“Stop!” I said, as I instinctively threw my arms out to my sides in the universal language. The group came to an immediate stop. I pointed to a spot just three steps ahead directly in my path. There laid curled up a dark plump snake. Our guide for the day, Chris Crolley, Executive Director of Coastal Expeditions(1), recognized the animal right away and informed us we were looking at an eastern cottonmouth (Agkistodon piscivorus). The snake faced away from us, so it seemed unaware of our approach.
We were exploring Bulls Island(2), one of the protected barrier islands of the Cape Romain National Wildlife Refuge, an approximately 5000 acre island within a 66,000 acre wildlife refuge(3). This island is several miles from the mainland and totally undeveloped.
We repositioned ourselves to see the front of the snake and it did not move or even flinch. After giving everyone a good look, Chris picked up a stout stick and gave the snake a slight nudge. The snake raised its head giving us a good view of its characteristically triangular-shape. We could also see the underside coloration. Much to our surprise, Chris then gently pinned the snake with the stick and reaching just behind the head, he picked it up so we could see up close the snake’s vertical slit eyes, eyes characteristic of venomous snakes in the US. Chris gave us a good look at the top and the belly, noting how the belly plates did not split at the anus, another identification characteristic of this species (only useful when one has a skin). Chris offered us a chance to touch the cottonmouth, keeping the face far from our hands. This also gave us a feel for the size of the animal, somewhere about two feet in length. Then Chris carefully placed the snake back on the ground so it could go about its daily business.

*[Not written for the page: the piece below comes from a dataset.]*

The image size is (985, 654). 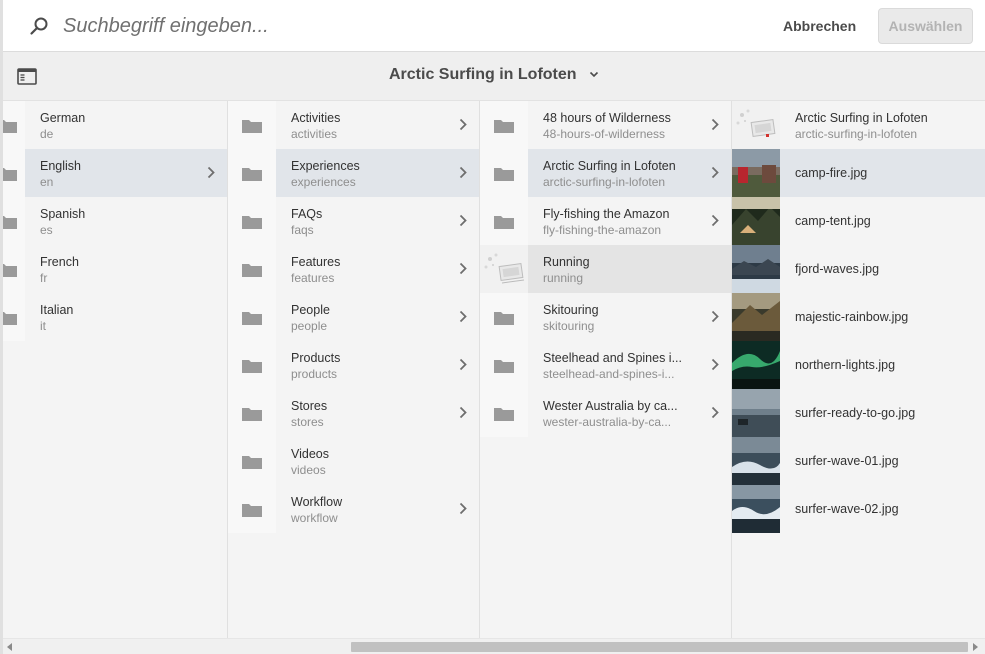 I want to click on item-title: Arctic Surfing in Lofoten, so click(x=610, y=166).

Having only seen cottonmouths once or twice in my life, this was a unique experience, but it also stimulated my naturalist’s desire to know more.
The scientific name, Agkistrodon piscivorus, translates to hooked tooth fish eater(5). This references the curved fang used to inject the venom into its prey and the prey being fish. In reality, while cottonmouths do eat fish extensively, they eat a much larger diet including frogs, mammals, birds, and even baby alligators. Usually associated with water our snake was on a dike near an area called Moccasin Pond. Another common name for this species is water moccasin. Wikipedia lists 34 different names for this snake, a good indication of this snake’s strong regional influence.
Our snake sat on the path nicely curled absorbing the solar energy in an effort to keep its body temperature warm. Snakes are poikilothermic, a scientific term that is Greek meaning varied temperature. We used to call these animals “cold blooded.” In reality, they just do not have the ability to regulate their body temperature internally and dependent upon the temperature of their environment. One way to increase their body temperature is to sit in the sun, like our snake.
Reputed to be aggressive, our snake never opened its mouth to show is the bright white mouth-lining from which this snake gets is common name. It never moved towards us and when released is slithered away. I suspect its behavior may have been different if I had stepped on it.
Our visit to Bulls Island included a long hike where we birded, and walked along the beach searching for shells. A cluster of coquina clams exposed around the base of one of the tree skeletons on the beach would make a challenging puzzle and gave us an idea of how common these tiny clams are.
If you find yourself in South Carolina, this is a must see stop for dedicated naturalists. It is not a casual visit and requires a lot of walking, we did about 7 miles.